WHAT NEEDS TO BE DONE
Update the material from the line with "1288x931 pixels." up to and including the line with "click(x=674, y=161)", replacing "Planning" with "Scheduling" and leaving everything else unchanged. Give back only those lines.

AVAILABLE RECORDS

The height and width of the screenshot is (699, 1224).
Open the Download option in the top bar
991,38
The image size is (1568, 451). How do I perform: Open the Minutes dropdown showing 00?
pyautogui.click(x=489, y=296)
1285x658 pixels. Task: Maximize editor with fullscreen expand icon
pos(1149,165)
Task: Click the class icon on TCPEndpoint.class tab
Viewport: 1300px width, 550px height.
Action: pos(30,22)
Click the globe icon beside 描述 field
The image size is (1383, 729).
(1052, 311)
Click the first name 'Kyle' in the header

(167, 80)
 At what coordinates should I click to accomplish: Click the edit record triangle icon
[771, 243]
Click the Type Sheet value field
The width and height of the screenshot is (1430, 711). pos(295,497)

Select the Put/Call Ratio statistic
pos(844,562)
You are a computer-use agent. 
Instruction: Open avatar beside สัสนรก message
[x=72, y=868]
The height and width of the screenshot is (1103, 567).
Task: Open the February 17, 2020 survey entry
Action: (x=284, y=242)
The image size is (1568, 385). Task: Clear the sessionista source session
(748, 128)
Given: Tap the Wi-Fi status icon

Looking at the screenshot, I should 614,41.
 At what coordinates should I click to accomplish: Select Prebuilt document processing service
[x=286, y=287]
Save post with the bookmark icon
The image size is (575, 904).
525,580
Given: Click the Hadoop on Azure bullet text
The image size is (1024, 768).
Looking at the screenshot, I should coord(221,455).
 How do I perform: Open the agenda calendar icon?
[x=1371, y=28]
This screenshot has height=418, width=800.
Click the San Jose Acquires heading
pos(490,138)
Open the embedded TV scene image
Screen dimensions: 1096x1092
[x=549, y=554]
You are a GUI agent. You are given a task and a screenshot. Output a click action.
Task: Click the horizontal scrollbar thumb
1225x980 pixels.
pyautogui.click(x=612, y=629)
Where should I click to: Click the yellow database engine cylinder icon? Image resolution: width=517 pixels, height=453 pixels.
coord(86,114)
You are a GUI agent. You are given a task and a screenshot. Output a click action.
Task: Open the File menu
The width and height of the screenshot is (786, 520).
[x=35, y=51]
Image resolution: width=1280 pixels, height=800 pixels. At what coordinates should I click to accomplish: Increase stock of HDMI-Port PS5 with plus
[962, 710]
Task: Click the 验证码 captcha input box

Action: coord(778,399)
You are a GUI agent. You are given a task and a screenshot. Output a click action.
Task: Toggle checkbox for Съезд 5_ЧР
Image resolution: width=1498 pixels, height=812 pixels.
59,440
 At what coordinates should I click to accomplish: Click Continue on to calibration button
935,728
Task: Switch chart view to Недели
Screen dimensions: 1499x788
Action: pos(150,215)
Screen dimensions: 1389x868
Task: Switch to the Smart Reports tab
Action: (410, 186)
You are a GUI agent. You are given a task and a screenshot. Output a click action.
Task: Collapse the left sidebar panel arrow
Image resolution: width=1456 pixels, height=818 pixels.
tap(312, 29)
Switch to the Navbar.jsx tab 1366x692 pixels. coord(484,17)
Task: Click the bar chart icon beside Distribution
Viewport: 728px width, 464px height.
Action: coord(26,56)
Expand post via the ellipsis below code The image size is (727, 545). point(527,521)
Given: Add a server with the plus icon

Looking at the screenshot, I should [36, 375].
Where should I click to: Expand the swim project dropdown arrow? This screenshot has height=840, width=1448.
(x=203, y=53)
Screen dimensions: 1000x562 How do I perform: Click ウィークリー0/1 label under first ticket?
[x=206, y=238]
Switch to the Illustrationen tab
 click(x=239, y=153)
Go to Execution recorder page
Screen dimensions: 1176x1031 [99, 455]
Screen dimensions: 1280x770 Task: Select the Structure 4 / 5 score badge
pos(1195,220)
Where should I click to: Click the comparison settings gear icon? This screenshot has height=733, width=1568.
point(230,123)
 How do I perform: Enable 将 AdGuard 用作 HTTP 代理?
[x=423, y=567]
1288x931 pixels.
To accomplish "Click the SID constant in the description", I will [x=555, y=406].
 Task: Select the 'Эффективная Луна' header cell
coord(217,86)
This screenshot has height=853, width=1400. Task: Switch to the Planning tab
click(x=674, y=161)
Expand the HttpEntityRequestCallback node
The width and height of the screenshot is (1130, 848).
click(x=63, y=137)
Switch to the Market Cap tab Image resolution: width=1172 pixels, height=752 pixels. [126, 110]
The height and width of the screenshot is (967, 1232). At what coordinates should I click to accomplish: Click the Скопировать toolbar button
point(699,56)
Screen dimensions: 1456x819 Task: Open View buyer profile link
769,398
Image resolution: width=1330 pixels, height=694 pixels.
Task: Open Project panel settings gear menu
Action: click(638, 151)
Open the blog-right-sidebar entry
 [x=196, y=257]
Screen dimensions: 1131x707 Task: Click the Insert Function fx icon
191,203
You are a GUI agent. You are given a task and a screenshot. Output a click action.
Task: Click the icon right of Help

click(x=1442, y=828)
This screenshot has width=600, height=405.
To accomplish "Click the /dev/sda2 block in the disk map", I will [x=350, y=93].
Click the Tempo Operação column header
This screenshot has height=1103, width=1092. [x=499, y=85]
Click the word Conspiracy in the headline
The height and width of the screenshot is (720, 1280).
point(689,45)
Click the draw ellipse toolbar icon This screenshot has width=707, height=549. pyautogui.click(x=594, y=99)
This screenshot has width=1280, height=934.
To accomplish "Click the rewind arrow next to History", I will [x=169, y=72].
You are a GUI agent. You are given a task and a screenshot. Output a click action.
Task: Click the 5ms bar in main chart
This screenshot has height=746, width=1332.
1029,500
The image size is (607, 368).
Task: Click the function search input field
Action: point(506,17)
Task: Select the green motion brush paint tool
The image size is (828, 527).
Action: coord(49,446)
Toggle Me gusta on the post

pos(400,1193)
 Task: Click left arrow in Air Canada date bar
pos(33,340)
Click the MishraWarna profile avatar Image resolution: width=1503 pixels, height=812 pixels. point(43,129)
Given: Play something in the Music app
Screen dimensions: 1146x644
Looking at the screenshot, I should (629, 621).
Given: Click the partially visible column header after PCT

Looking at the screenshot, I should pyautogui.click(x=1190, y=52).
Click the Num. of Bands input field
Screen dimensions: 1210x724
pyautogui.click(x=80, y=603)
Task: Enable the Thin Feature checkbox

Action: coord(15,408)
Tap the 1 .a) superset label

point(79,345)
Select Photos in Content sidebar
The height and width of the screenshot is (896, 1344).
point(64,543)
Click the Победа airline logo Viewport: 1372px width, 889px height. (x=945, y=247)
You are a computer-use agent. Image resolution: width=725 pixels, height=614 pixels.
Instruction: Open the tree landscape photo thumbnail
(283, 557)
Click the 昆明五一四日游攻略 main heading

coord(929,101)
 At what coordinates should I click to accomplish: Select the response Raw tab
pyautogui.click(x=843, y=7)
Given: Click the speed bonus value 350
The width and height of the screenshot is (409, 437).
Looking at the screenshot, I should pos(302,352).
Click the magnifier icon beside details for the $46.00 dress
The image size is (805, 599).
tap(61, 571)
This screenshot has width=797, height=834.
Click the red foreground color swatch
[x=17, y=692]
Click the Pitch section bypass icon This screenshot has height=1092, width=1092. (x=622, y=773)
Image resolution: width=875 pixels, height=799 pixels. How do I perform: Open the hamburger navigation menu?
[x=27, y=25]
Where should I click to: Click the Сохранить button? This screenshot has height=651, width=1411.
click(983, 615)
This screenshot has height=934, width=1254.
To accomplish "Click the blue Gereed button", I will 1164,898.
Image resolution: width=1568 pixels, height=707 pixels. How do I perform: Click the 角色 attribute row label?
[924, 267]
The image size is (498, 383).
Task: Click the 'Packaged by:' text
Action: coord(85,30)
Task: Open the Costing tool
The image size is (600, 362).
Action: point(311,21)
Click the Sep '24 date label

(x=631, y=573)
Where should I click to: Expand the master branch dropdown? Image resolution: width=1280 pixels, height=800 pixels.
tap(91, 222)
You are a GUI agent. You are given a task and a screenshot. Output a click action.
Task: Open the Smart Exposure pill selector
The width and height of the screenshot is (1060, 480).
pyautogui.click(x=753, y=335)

TASK OUTPUT
1288x931 pixels.
To accomplish "Click the SID constant in the description", I will [x=555, y=406].
 Task: Select the 'Эффективная Луна' header cell
coord(217,86)
This screenshot has height=853, width=1400. Task: Switch to the Scheduling tab
click(x=674, y=161)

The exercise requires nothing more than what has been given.